§ Passage to read:
◇ ◇ ◇ ◇ ◇

The rest of the paper is structured as follows. Section 2 describes some preliminaries for Monte Carlo based algorithms; Sect. 3 surveys related works; Sect. 4 presents the revisit probability model and the proposed algorithm; Sect. 5 reports experimental results; Finally, Sect. 6 concludes this work.

2 Preliminaries

Before describing related work, we briefly describe some preliminaries for Monte Carlo based PageRank tracking algorithms.

2.1 PageRank

The basic idea of PageRank is that more important pages are likely to receive more links from other pages. That means, the importance of a page depends on the number and quality of links to the page. Hence, the PageRank value \({\pi }_v\) of page v is computed by taking into account the set of pages \(\varvec{in}_v\) pointing to v. According to Brin and Page [6]:

$$\begin{aligned} {\pi }_v = \alpha \sum _{u \in \varvec{in}_v} \frac{{\pi }_u}{outdeg_u} +(1-\alpha ). \end{aligned}$$
(1)

Here \(\alpha \in (0, 1)\) is the teleport probability and \(outdeg_u\) is the outdegree of page u, that is the number of hyperlinks coming out from u. When stacking all \({\pi }_v\) into a vector \(\varvec{\pi }\), we get:

$$\begin{aligned} \varvec{{\pi }} = \alpha \varvec{P{\pi }} +(1-\alpha )\varvec{1}. \end{aligned}$$
(2)

where \(\varvec{1} = [1,..., 1]\) and \(\varvec{P} = \{p_{v, u}\}\) is the transition matrix, such that \(p_{v,u} = 1/outdeg_u\) if there is a hyperlink from u to v and \(p_{v, u} = 0\), otherwise.

2.2 Approximating PageRank

The Monte Carlo method [2] approximates PageRank by simulating exactly R random walks starting from each node in a graph. Each of these random walks can be terminated at each step either with probability \(\epsilon \) (here we call \(\epsilon \) as the reset probability and \(\epsilon = 1 - \alpha \)), or when it reaches a dangling node. A dangling node is a node that does not contain any out edge. Assume for each node u, \(V_u\) is the total number of times that all simulated random walks visit v. Then, we approximate the PageRank of v, denoted by \(\pi _u\), with:

$$\begin{aligned} \widetilde{\pi }_u = \frac{{V_u}}{nR/\epsilon } \end{aligned}$$
(3)

where n is the number of nodes in a graph.

2.3 Updating PageRank

By storing all simulated random walk segments, the original Monte Carlo method allows to perform continuous update of the PageRank as the structure of the graph changes. However, when an edge e(uw) is modified at time \(t+1\), it has to adjust all those random walk segments passing through node u at time t. Fortunately, [3] proved that a random walk segment needs to be adjusted only if it visits the node u and picks w as the next node. In expectation, the number of times a walk segment visits u is \(\frac{\pi _u}{\epsilon }\). For each such visit, the probability for the walk to need a reroute is \(\frac{1}{outdeg_u(t+1)}\). And there are a total of nR random walk segments. Define \(M_{t+1}\) to be the number of random walk segments that need to be adjusted at time \(t+1\). By union bound, we have:

$$\begin{aligned} E[M_{t+1}] \le \frac{nR}{\epsilon } E[ \frac{\widetilde{\pi }_u(t)}{outdeg_{u(t+1)}} ]. \end{aligned}$$
(4)

◇ ◇ ◇ ◇ ◇

§ Dataset excerpt:
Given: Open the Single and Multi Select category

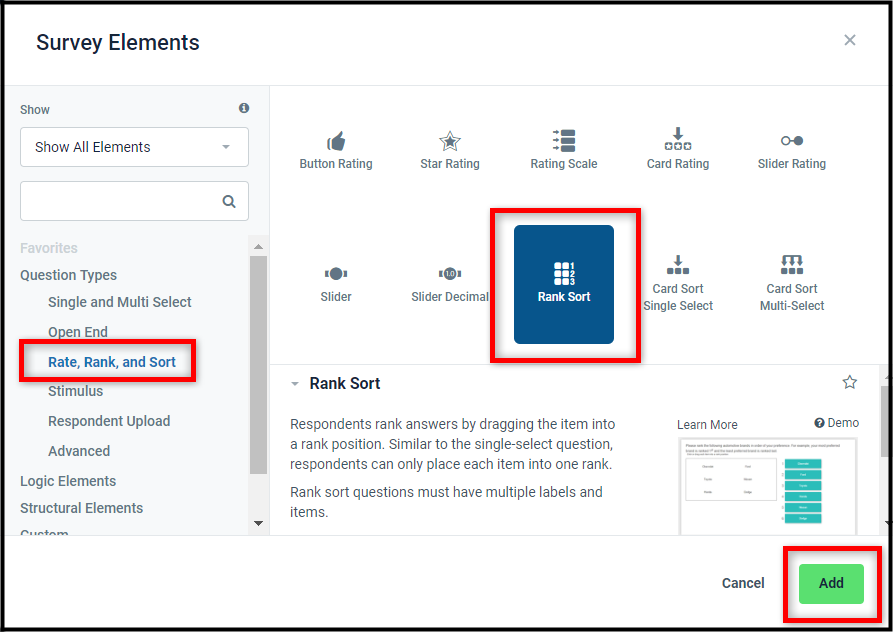Looking at the screenshot, I should coord(120,302).
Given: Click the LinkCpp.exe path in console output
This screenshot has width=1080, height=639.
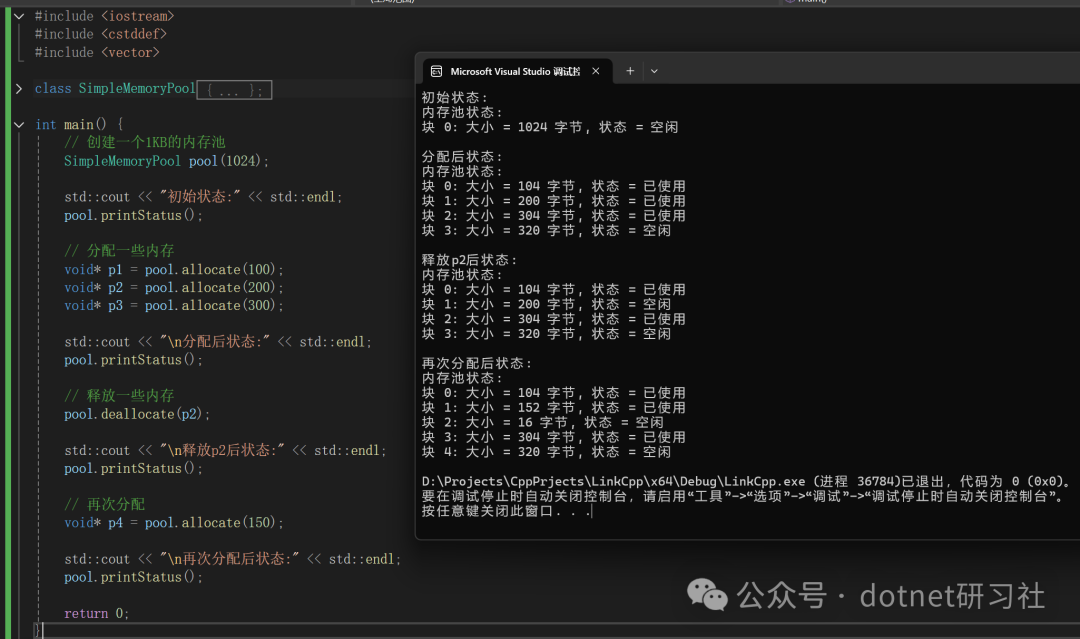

◇ ◇ ◇ ◇ ◇

§ Required actions:
1) Using the PageRank passage above, answer the following:
(a) What is a dangling node?
(b) Which section of the paper reports experimental results?
(c) According to [3], under what condition does a random walk segment need to be adjusted?
2) Write a continuation of the PageRank passage, beginning right after equation (4).

§ Exercise responses:
1)
(a) A node that does not contain any out edge.
(b) Section 5.
(c) Only if it visits the node u and picks w as the next node.

2)
3 Related Work

In this section, we review some works for tracking PageRank on evolving networks. A simple way to keep the PageRank scores updated is to recompute the values using the simple power iteration method [6] for each change in the network. But, this can be very costly. For a network that has n nodes, with a reset probability of \(\epsilon \), it takes \(\varOmega (\frac{kn^2}{1/(1-\epsilon )})\) total time to recompute the PageRank values for k edge modifications. Similarly, the Monte Carlo method [2], working by simulating exactly R random walk starting from each node, results in a total \(\varOmega (\frac{knR}{\epsilon })\) work, which is also inefficient. Therefore, lots of incremental methods were proposed for updating the approximation of PageRank. Based on their core techniques, these methods can be categorized into two general categories:

  • Aggregation Algorithms

The basic observation of methods in this category is that evolution of the graph is slow, with large parts of it remaining unchanged. Based on that, several aggregation algorithms were proposed in [7, 8, 10, 19]. When an edge e(uw) is inserted to or removed from a network at time \(t+1\), these algorithms carefully find a small subset S(t) of nodes around u and w whose PageRank values need to be updated. By contracting all other vertices \(V \backslash S(t)\) to a single super node s, a small network \(\bar{G}(t)\) is obtained. Then, these algorithms compute PageRank scores on the small network \(\bar{G}(t)\) using static PageRank algorithms. The main disadvantage of these method is in accuracy. It depends largely on the choice of the subset S(t). Although several methods for choosing S(t) had been discussed in [13], but no theoretical guarantee was provided. Furthermore, even if the approximation error at time t is small, approximation errors can accumulate in long-term evolution [17].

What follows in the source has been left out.